The white paper allowed that the rosy outlook for natural gas as a vehicle fuel depends upon a continuation of the shale boom.
"Natural gas wellhead prices have been relatively stable since about 2009, and forecasted prices have natural gas at about $2/diesel gallon equivalent through at least 2025."
Among the white paper's conclusions:
History shows recent global oil price declines and related gasoline and diesel price drops are likely to be short-lived;
Diesel fuel is influenced by a variety of other factors (besides oil prices) that will likely keep upward pressure on prices over the long run; and
On a Btu basis, natural gas still has a three-to-one price advantage over oil and at the pump average compressed natural gas prices are 75 cents to $1/gallon equivalent than diesel.

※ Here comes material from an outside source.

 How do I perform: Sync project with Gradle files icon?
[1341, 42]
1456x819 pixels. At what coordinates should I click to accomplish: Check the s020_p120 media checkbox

Charting West Texas Intermediate (WTI) crude oil and natural gas on a Btu-equivalent basis, at the end of 2014 an average WTI barrel was $60.94 compared to an equivalent "barrel" of natural gas for $23.35, the NGVAmerica white paper said. "Even with the steep decline in oil prices, a significant barrel of oil equivalent (boe) price advantage still exists for natural gas.”
The global oversupply of oil is attributed to slowdowns in the European and Chinese economies, along with robust U.S. production, NGVAmerica said. "Demand for oil is still increasing but not as fast as was once forecasted; when demand does not keep up with growing supply, prices decline."
NGVAmerica cited the International Energy Agency and EIA, both of which project oil prices to turn upward late this year when they are predicting the oil demand and supply lines will cross again. The two agencies are forecasting 2015 prices to average in the mid- to high-$50/bbl range. In 2016, the agencies are predicting $75/bbl for Brent and $71/bbl for WTI.
The white paper is not clear on where and when diesel prices will bottom, but it said the pump price of diesel has not fallen as fast as gasoline pump prices, reflecting the fact that the domestic diesel market is a lot smaller than the U.S. gasoline market. In addition, about 1 million b/d of U.S. diesel are exported to higher-priced markets, and the refining, marketing and distribution costs for diesel also run higher than gasoline.
Another factor keeping diesel prices higher relative to gasoline is its wider appeal in non-transportation markets as it is used in home heating, industrial boilers, etc., in the United States, the white paper said.